Batch Bucketed Updates With State Caching
Jason Gregory provides an awesome description of an evolution to a fully parallel game model. Lets attempt to evolve it further.

OVERLAPPED EXECUTION BUCKETS - Effectively in the bucketed update model, each bucket of independent jobs ends with a sync point (wait for bucket to finish before starting next bucket), creating a pipeline bubble. One way to remove this pipeline bubble is to split work into two independent groups, and space out dependencies by two buckets.

Bucket C -> Dependent on completion of bucket A and prior.
Bucket D -> Dependent on completion of bucket B and prior.
Bucket E -> Dependent on completion of bucket C and prior.
Bucket F -> Dependent on completion of bucket D and prior.

Note how bucket D can now start while bucket C is finishing up (as long as B is fully finished).

GENERALIZE BUCKETS TO HETEROGENEOUS TASK DEPENDENCIES - No reason to limit this model to game objects, nearly any system can be pipelined in this way. Total number of bucket tiers/frame will bound how parallel the game can get (and thus how it will scale on future hardware). One can fully generalize this model by allowing heterogeneous tasks per bucket tier instead of one homogeneous task per tier.

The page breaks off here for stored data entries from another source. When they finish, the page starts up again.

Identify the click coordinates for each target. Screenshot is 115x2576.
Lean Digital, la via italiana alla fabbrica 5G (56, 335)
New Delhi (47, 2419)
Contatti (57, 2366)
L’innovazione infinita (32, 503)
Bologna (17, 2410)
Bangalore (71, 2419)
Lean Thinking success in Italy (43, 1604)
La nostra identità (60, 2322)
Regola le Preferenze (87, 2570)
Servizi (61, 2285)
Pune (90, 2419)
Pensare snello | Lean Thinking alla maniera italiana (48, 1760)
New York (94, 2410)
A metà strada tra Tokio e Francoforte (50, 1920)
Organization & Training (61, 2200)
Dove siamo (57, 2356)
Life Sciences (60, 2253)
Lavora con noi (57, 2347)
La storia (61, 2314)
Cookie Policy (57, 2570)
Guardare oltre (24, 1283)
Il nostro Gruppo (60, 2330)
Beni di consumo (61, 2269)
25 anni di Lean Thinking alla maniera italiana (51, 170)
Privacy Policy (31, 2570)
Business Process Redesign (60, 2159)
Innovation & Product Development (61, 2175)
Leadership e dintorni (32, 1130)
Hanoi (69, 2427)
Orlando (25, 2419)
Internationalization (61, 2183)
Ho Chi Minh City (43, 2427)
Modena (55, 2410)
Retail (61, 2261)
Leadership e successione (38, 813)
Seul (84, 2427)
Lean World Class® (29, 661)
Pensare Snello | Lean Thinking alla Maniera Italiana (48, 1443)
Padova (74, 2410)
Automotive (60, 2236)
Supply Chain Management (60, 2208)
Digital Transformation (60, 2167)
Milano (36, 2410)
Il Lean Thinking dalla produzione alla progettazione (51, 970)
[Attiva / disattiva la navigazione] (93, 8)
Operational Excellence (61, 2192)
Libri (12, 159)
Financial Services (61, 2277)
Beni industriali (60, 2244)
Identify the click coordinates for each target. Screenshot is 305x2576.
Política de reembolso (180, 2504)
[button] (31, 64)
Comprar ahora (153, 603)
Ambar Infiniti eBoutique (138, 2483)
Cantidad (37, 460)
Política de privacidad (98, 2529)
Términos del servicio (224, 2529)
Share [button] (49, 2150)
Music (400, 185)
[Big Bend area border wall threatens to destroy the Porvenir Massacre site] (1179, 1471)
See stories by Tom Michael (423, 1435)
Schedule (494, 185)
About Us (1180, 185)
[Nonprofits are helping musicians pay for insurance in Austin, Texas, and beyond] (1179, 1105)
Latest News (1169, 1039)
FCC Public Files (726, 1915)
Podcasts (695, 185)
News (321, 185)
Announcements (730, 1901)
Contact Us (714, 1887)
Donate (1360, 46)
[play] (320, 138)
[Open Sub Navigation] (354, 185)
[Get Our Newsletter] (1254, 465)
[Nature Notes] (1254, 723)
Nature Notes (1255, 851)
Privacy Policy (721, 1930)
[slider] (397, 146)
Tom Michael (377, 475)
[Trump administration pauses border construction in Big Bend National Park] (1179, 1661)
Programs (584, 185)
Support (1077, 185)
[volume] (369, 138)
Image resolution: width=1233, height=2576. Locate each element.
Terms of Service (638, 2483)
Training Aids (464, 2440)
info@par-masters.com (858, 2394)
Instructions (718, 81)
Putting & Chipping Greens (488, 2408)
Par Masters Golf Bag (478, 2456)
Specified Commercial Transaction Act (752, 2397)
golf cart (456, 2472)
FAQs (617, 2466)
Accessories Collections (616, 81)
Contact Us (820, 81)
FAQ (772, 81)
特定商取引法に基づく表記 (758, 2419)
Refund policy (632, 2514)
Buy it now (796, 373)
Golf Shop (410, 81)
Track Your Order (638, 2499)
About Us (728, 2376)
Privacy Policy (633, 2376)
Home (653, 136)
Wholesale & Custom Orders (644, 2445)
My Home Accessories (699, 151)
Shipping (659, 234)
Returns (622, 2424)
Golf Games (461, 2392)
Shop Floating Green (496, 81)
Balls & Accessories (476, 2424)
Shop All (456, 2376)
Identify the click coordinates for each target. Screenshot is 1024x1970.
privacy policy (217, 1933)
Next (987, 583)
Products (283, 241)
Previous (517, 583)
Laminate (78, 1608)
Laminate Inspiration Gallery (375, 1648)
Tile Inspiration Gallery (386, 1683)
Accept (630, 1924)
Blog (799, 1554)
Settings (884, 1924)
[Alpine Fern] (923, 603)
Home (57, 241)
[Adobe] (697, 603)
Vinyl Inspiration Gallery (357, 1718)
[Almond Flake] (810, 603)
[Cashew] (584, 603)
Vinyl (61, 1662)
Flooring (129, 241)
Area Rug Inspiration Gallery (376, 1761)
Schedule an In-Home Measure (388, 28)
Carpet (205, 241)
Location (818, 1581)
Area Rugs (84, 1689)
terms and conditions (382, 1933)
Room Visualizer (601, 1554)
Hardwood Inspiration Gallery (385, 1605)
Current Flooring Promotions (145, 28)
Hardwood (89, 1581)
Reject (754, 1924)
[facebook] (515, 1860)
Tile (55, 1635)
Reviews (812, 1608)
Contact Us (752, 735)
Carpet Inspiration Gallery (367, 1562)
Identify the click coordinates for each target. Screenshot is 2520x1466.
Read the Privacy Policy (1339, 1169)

In the excerpt's model, use state caching to break out and fully pipeline the work done in UpdateBucket(). For instance gameObject.PreAnimUpdate() of tier B can run in parallel with g_animationEngine.CalculateIntermediatePoses() of tier A.

WORK STEALING - One possible option for adding tasks to a bucket, and later switching to removing task from bucket when processing tier, is to go the global route using a single lock free stack (like DX11 append/consume model). CPU atomic operations in this case do not scale. Second option is to use a task stack per CPU hardware thread per tier. This completely removes the atomic on write, and can mostly remove the atomic contention on read as well, because each hardware thread completely processes tasks on the thread's local stack first, only to attempt stealing work from remote stacks in the case where the thread would wait on a tier dependency.

STATIC TASK GRAPH WITH DYNAMIC RESULTS - One can completely remove the "add task to bucket step" if the task graph is relatively static. Instead just fully fill tier stacks as a pre-process, and skip unneeded work when reading from the immutable stacks at run-time.

GO NUMA AWARE - Group tasks based on thread affinity organized into hierarchy based on NUMA. Via the work stealing approach, work will stay localized unless the machine needs to load balance. Modify work stealing to steal more from threads in the local memory hierarchy before going out to the more remote threads.

On to the GPU
The ultimate evolution is to get everything fully scalable and running on an actual parallel machine optimized for throughput. This is indeed possible right now in CUDA, it is quite unconventional, but is trivially easy with the dynamic static task graph, work stealing, and uber-kernels (topic for future post)...